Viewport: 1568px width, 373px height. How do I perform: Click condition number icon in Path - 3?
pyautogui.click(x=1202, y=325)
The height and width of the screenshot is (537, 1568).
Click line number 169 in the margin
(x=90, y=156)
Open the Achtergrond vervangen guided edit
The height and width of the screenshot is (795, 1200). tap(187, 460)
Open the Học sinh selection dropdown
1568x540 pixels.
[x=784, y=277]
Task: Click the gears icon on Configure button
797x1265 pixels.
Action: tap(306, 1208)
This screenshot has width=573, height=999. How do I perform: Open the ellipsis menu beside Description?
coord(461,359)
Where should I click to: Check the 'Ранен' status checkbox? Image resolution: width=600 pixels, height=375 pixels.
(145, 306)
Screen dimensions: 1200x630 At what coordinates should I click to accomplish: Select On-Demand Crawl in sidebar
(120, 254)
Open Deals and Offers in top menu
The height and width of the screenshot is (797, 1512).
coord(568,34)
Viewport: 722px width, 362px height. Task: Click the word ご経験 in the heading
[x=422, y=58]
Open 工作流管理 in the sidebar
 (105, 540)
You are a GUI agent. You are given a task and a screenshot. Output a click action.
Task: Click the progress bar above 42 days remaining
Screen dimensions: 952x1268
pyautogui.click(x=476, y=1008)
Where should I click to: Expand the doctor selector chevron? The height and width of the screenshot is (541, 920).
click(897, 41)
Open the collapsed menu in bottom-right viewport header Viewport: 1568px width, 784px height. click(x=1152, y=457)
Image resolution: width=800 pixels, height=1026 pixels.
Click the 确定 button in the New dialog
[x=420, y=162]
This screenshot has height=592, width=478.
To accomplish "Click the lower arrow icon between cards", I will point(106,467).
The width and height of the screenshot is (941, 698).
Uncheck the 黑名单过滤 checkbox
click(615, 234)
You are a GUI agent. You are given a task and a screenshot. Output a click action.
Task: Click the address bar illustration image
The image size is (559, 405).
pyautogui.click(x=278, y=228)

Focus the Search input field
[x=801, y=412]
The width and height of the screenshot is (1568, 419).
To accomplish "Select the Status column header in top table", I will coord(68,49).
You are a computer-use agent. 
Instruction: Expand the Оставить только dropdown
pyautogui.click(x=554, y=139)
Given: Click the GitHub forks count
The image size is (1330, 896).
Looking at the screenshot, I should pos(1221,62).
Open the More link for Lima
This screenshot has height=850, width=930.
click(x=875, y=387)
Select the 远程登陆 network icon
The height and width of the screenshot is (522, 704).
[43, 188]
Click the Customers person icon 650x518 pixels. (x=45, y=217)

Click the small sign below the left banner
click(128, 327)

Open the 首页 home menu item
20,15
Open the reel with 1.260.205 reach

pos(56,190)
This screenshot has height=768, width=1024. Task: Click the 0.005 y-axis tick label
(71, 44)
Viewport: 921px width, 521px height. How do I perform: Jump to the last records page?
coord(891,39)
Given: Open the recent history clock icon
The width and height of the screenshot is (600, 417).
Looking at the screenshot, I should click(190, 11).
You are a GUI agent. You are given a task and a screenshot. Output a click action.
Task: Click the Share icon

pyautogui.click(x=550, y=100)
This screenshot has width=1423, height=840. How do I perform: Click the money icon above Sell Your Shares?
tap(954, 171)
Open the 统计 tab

**********

TASK INSTRUCTIONS: Word for word, write out each record shown above.

FINISHED TASK:
Viewport: 1568px width, 373px height. How do I perform: Click condition number icon in Path - 3?
pyautogui.click(x=1202, y=325)
The height and width of the screenshot is (537, 1568).
Click line number 169 in the margin
(x=90, y=156)
Open the Achtergrond vervangen guided edit
The height and width of the screenshot is (795, 1200). tap(187, 460)
Open the Học sinh selection dropdown
1568x540 pixels.
[x=784, y=277]
Task: Click the gears icon on Configure button
797x1265 pixels.
Action: tap(306, 1208)
This screenshot has width=573, height=999. How do I perform: Open the ellipsis menu beside Description?
coord(461,359)
Where should I click to: Check the 'Ранен' status checkbox? Image resolution: width=600 pixels, height=375 pixels.
(145, 306)
Screen dimensions: 1200x630 At what coordinates should I click to accomplish: Select On-Demand Crawl in sidebar
(120, 254)
Open Deals and Offers in top menu
The height and width of the screenshot is (797, 1512).
coord(568,34)
Viewport: 722px width, 362px height. Task: Click the word ご経験 in the heading
[x=422, y=58]
Open 工作流管理 in the sidebar
 (105, 540)
You are a GUI agent. You are given a task and a screenshot. Output a click action.
Task: Click the progress bar above 42 days remaining
Screen dimensions: 952x1268
pyautogui.click(x=476, y=1008)
Where should I click to: Expand the doctor selector chevron? The height and width of the screenshot is (541, 920).
click(897, 41)
Open the collapsed menu in bottom-right viewport header Viewport: 1568px width, 784px height. click(x=1152, y=457)
Image resolution: width=800 pixels, height=1026 pixels.
Click the 确定 button in the New dialog
[x=420, y=162]
This screenshot has height=592, width=478.
To accomplish "Click the lower arrow icon between cards", I will point(106,467).
The width and height of the screenshot is (941, 698).
Uncheck the 黑名单过滤 checkbox
click(615, 234)
You are a GUI agent. You are given a task and a screenshot. Output a click action.
Task: Click the address bar illustration image
The image size is (559, 405).
pyautogui.click(x=278, y=228)

Focus the Search input field
[x=801, y=412]
The width and height of the screenshot is (1568, 419).
To accomplish "Select the Status column header in top table", I will coord(68,49).
You are a computer-use agent. 
Instruction: Expand the Оставить только dropdown
pyautogui.click(x=554, y=139)
Given: Click the GitHub forks count
The image size is (1330, 896).
Looking at the screenshot, I should pos(1221,62).
Open the More link for Lima
This screenshot has height=850, width=930.
click(x=875, y=387)
Select the 远程登陆 network icon
The height and width of the screenshot is (522, 704).
[43, 188]
Click the Customers person icon 650x518 pixels. (x=45, y=217)

Click the small sign below the left banner
click(128, 327)

Open the 首页 home menu item
20,15
Open the reel with 1.260.205 reach

pos(56,190)
This screenshot has height=768, width=1024. Task: Click the 0.005 y-axis tick label
(71, 44)
Viewport: 921px width, 521px height. How do I perform: Jump to the last records page?
coord(891,39)
Given: Open the recent history clock icon
The width and height of the screenshot is (600, 417).
Looking at the screenshot, I should click(190, 11).
You are a GUI agent. You are given a task and a screenshot. Output a click action.
Task: Click the Share icon

pyautogui.click(x=550, y=100)
This screenshot has width=1423, height=840. How do I perform: Click the money icon above Sell Your Shares?
tap(954, 171)
Open the 统计 tab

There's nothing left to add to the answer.